- **Trecho do texto**:
┄┄┄┄┄┄┄┄┄┄┄┄┄┄┄┄┄┄┄┄

Em ambos os lados da fronteira, os governos falham em garantir a segurança na selva e há pouquíssima coordenação entre autoridades dos dois países, constata a HRW. No entanto, a situação é ainda pior no território colombiano, por onde se inicia a travessia. Lá, narcotraficantes ocupam o vácuo deixado pelo Estado e cobram US$ 125 de cada um que tenta entrar na floresta, relata a diretora da HRW. Os valores, no entanto, podem ser ainda maiores de acordo com os pacotes oferecidos, que podem chegar a US$ 500 ou mais. A rede criminosa envolve o controle também de empresas que oferecem serviços de translado e segurança ao longo do caminho.
“Ao controlar o fluxo migratório, o Clã do Golfo fez mais de US$ 65 milhões (R$ 328 milhões) em um ano”, afirma Goebertus. “Ao redor da Colômbia, eles operam em diferentes atividades criminosas, não só tráfico de drogas, como também mineração ilegal e assassinatos de líderes sociais. No caso de Darién, eles decidem por qual rota os migrantes podem ir, mantendo a maioria deles separados e cobrando pelo serviço de guia. É nessa parte do território, sob o seu controle, que a maioria das violações aos direitos humanos acontecem”.

┄┄┄┄┄┄┄┄┄┄┄┄┄┄┄┄┄┄┄┄

- **Dados exibidos**:
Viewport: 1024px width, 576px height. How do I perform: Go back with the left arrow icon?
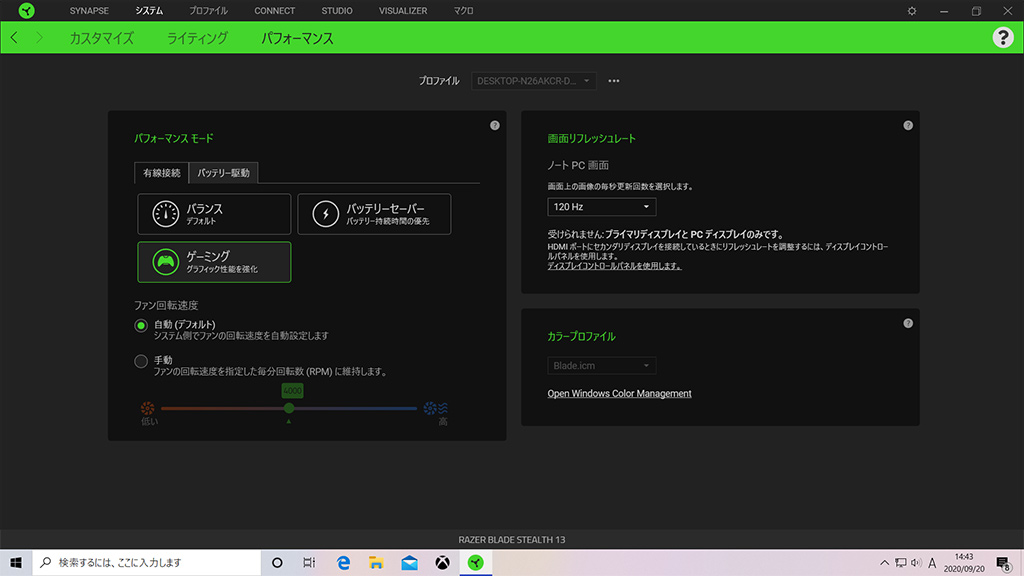click(15, 38)
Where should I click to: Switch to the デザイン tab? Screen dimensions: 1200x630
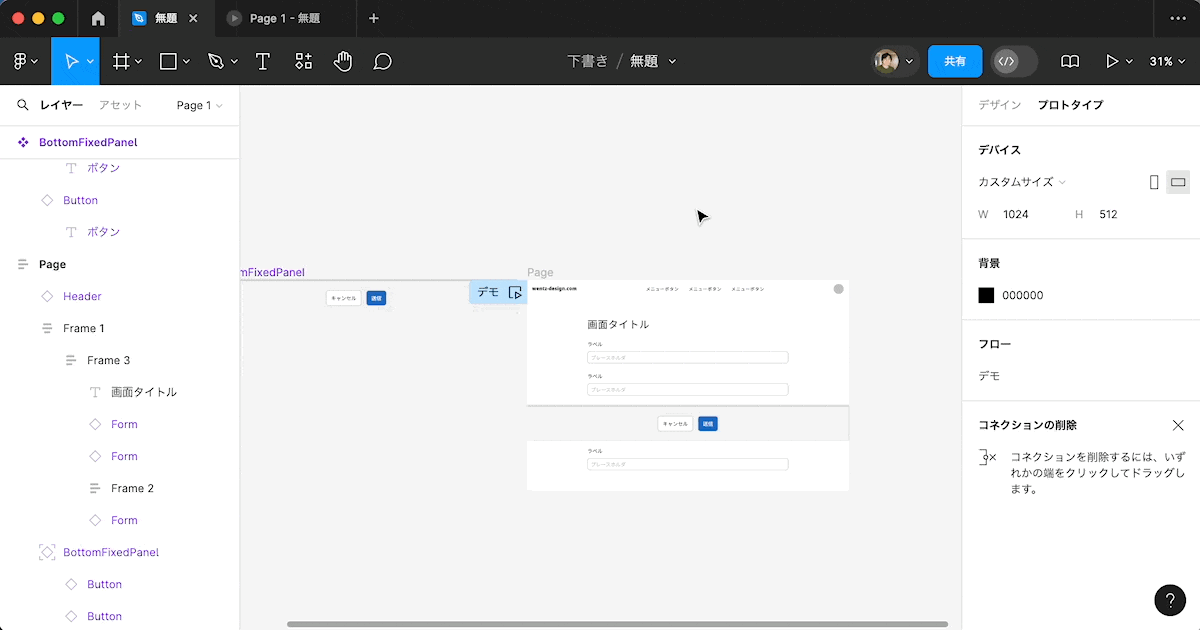click(999, 105)
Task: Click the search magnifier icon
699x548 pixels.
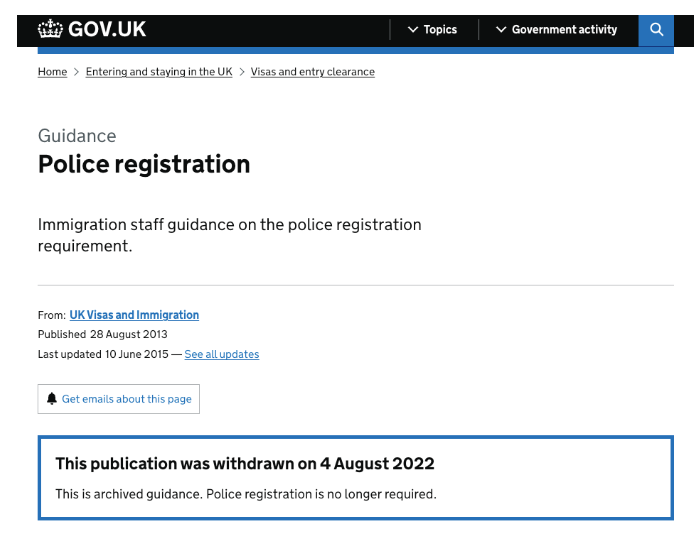Action: pyautogui.click(x=656, y=30)
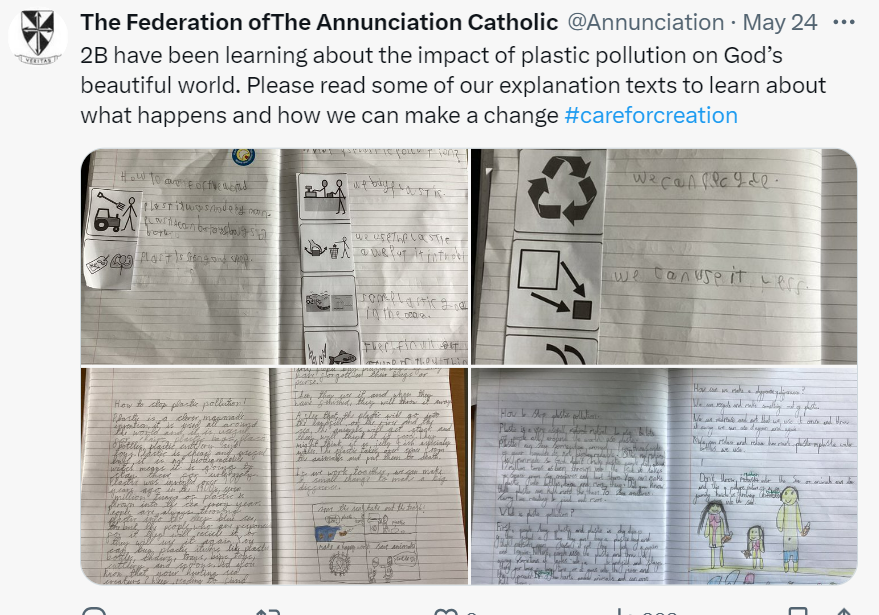Open the three-dot more options menu
Screen dimensions: 879x615
tap(844, 22)
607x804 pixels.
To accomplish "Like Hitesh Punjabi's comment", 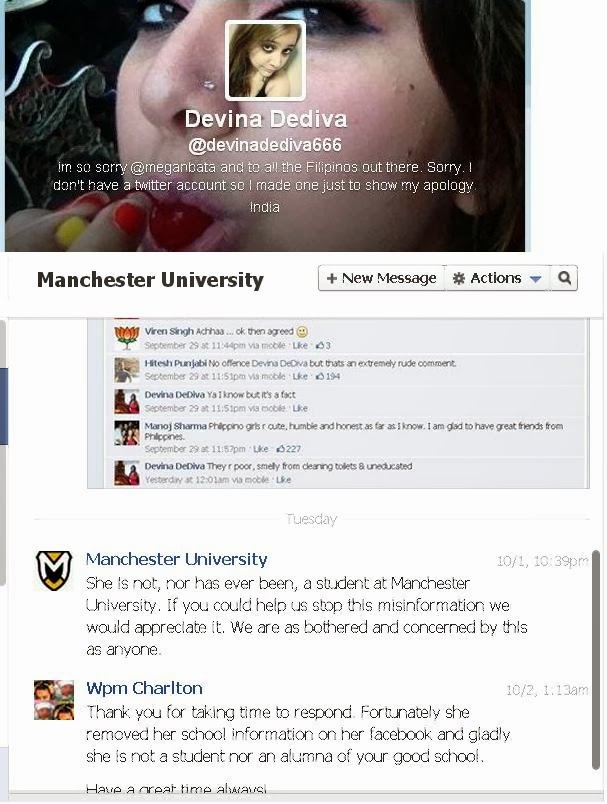I will [300, 376].
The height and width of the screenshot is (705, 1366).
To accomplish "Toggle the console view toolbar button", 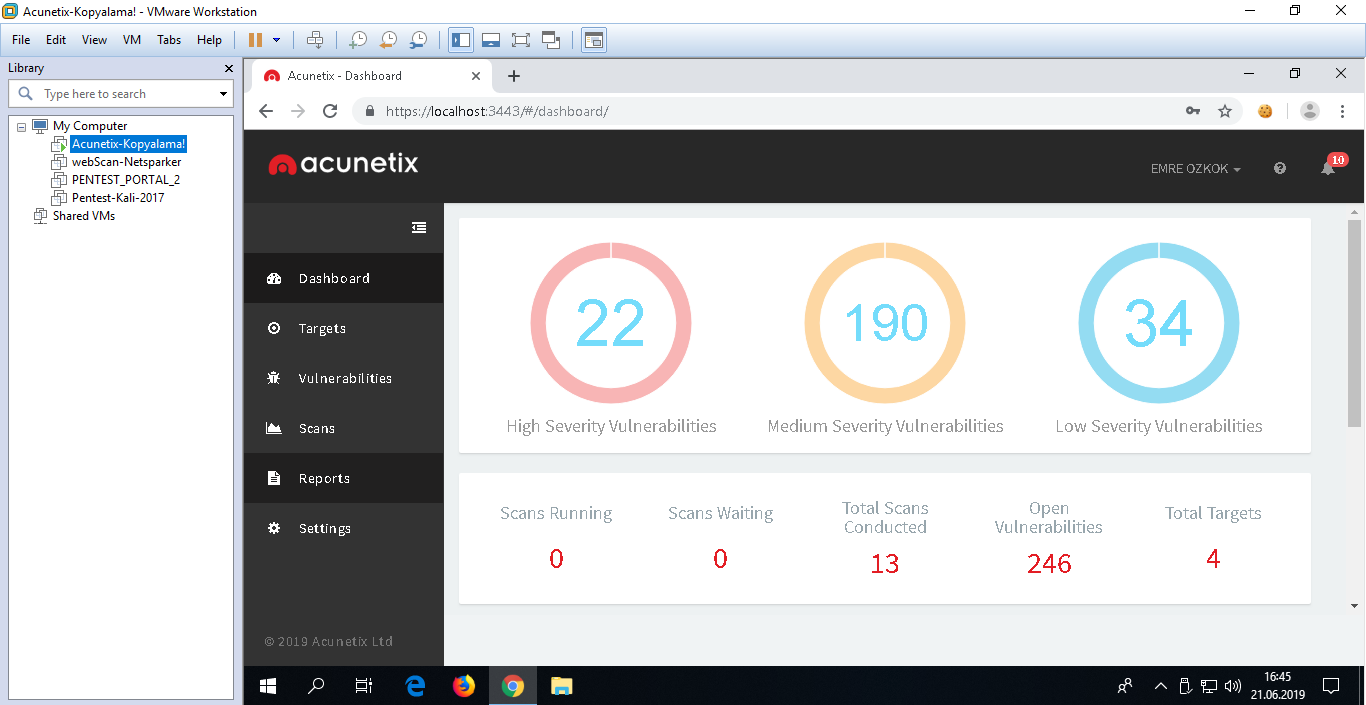I will click(594, 40).
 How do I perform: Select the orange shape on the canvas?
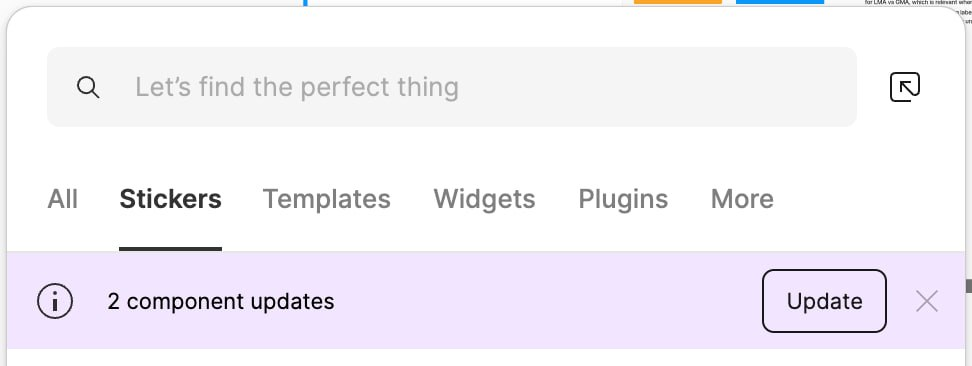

┄┄┄┄┄┄┄┄┄┄┄┄┄┄┄┄┄┄┄┄

- **Suas instruções**: Reproduza sem alterações a parte do texto sobre a travessia de Darién, começando em "Em ambos os" e seguindo até "longo do caminho.".

- **Resposta escrita**:
Em ambos os lados da fronteira, os governos falham em garantir a segurança na selva e há pouquíssima coordenação entre autoridades dos dois países, constata a HRW. No entanto, a situação é ainda pior no território colombiano, por onde se inicia a travessia. Lá, narcotraficantes ocupam o vácuo deixado pelo Estado e cobram US$ 125 de cada um que tenta entrar na floresta, relata a diretora da HRW. Os valores, no entanto, podem ser ainda maiores de acordo com os pacotes oferecidos, que podem chegar a US$ 500 ou mais. A rede criminosa envolve o controle também de empresas que oferecem serviços de translado e segurança ao longo do caminho.